## BEGIN Excerpt provided
Extraordinary Images From Ordinary Places

My wife, Allison and I were driving the hills around East Barnard, Vermont, when she suddenly yelled for me to stop. Coming around a corner on a dirt road, she had spotted an unusual double-peaked barn.

By getting right down at the water surface, we could see the barn reflected in a small pond in front of it. We used a 24mm lens with a blue-yellow filter, to enhance the blue of the pond, while not polarizing out the barn’s reflection in the water. A very small lens aperture ensured everything would be in focus.

To add to our satisfaction in finding this shot, no photographic guide we’d found so far had featured it. However, we found a book in Woodstock, Vermont, the following week, entitled “Barns of New England” … and this barn was featured on the front cover!

Later, we determined that, if you approached the barn from the “wrong” direction, you didn’t see this shot at all … you have to come down the road in the right direction, to see it revealed in front of you.

The day was sunny and clear, the morning light superb. My wife Allison and I packed tripods and camera bags and headed down to the Lake Ontario shore. When we arrived at our sailing club, we found the usual collection of sailing dinghies and dollies, up to their collective hips in two feet of snow. It was early February.

I’ve spent many hours of warm-weather time at that club, sailing my fourteen-foot sloop-rigged dinghy in Toronto’s harbor waters. Of course, I’ve done a lot of shooting there, as well, garnering the usual summer shots of sailboats and sailors, hulls and halyards. However, I’d never been there in the winter just after a blizzard blew through. My wife and I discovered a whole new world of smooth, rounded shapes emerging from snowdrifts, favorite summer toys lying abandoned in the storm, and rows of sleek craft waiting, covered in colorful canvas. Allison’s artistic juices began to flow at once, and we were soon hunkered down over our tripods, exchanging creative ideas. This entire experience of becoming visually excited by a very familiar environment simply because the season was “wrong” started me thinking: “How many other familiar places are waiting to present great new photographic opportunities?”

When I thought about it, I realized opportunity is simply a matter of mindset. As Allison constantly tells me, you have to think like a tourist (and view your surroundings through a visitor’s eyes), even when you’re in your hometown–especially when you’re in your hometown! That’s the first rule of opportunity. It has served me well for two decades of freelance travel journalism.

While you’re thinking like a tourist, you’ll realize that every exotic place you’ve ever visited or wished to visit is “ho-hum” to many people. They’ve lived there for years, seen it all, and would love to visit some other exotic place. If you work from the idea that “exotic” describes any place you’ve never seen, you soon realize that every place is exotic, if you just put yourself into the mind of a first-time visitor.

For example, we live in Toronto, a wonderful place for sailing and bicycling with a variety of live theatre, a constantly changing collection of excellent restaurants, and so much green space that you can easily pretend you live in the country. I suspect that there are hordes of folk out there who would love to visit Toronto and think of it as an exotic location. For us, it’s familiar ground, but I have a large carousel full of my favorite Toronto photography, backed up by a large archival 3-ring binder, and I am constantly adding to the collection.
## END Excerpt provided
## BEGIN Information shown
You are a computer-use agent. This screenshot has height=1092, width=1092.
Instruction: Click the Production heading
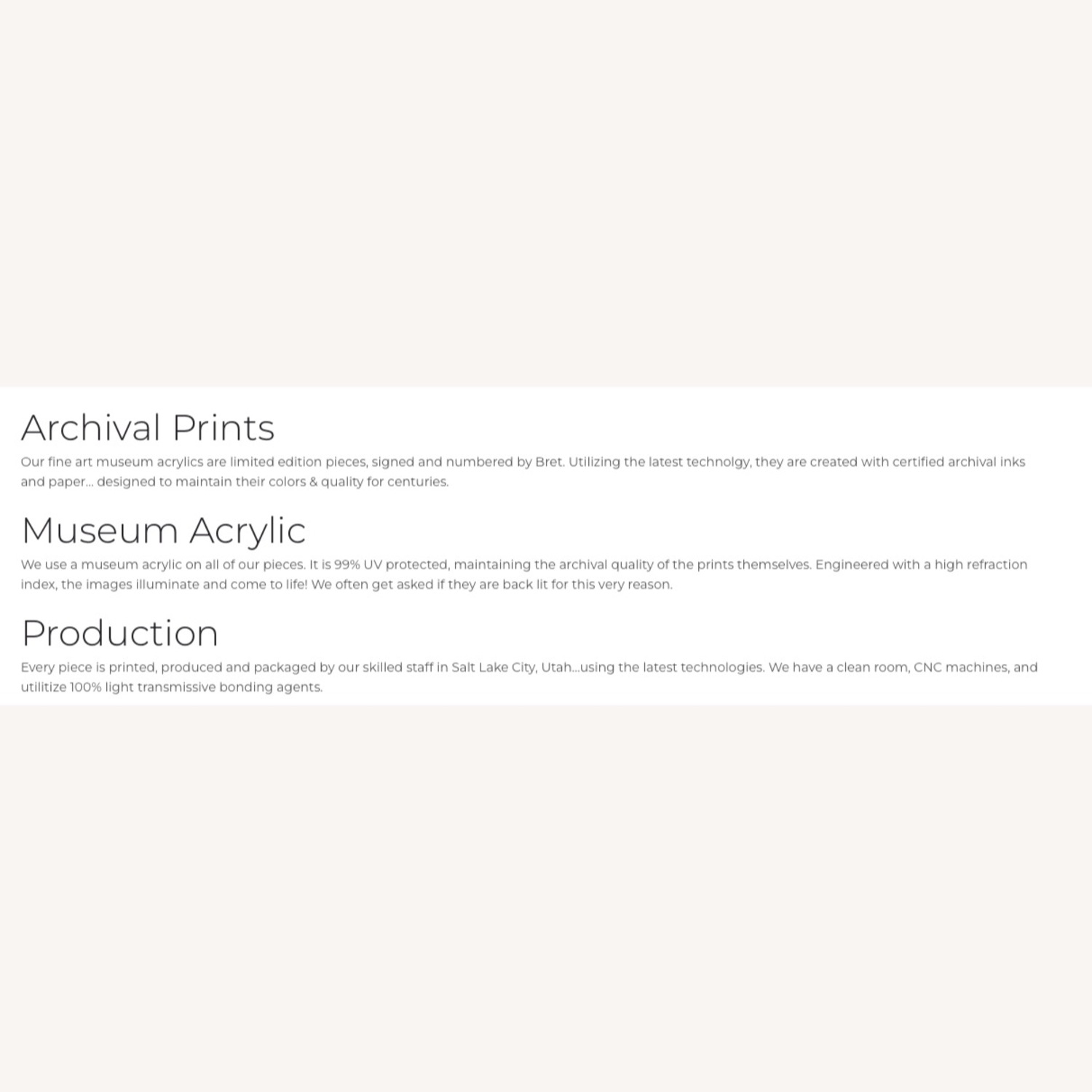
## END Information shown
Continue the photography essay on finding extraordinary images in ordinary places, starting after its last sentence.

Think of how much film (or the digital equivalent) you shoot when you arrive in a new vacation destination. The scenes are all so exciting, so new… so exotic. You don’t mind getting up early, or staying out late, to capture great shots. If you adopt the philosophy that those same great shots are being chased by visiting photographers in your hometown right now, you’ll soon find yourself in your neighborhood park at dawn, walking the city centre in the late afternoon checking out building reflections, or tramping through the snowdrifts at your sailing club, in February.

This starting point mindset leads to the second rule: Always carry a camera. Familiar places will certainly present wonderful photographic opportunities, but you have to be ready. A photographer lives in our neighborhood whose license plate reads, “F8 BETHERE”. He has the right idea.

So now we come to the third rule: You need to stretch your imagination when you’re making images. If you come home with the same shots that you see in magazines or at the camera club, you won’t maintain your creative high very long. Your challenge is to create new ways of viewing familiar scenes, so the viewer thinks yours is the most exciting photo location he has ever seen. When that viewer is you, you’ve achieved your goal.

To create new viewpoints, you have to work with a variety of lenses and filters and be ready to exploit the rules and techniques of image composition. One way to do this is to explore one of your favorite locations with only one lens, then go back a second time and shoot the same places with a different lens. You’ll soon learn the knack of being able to visualize how a composition will appear using different lenses.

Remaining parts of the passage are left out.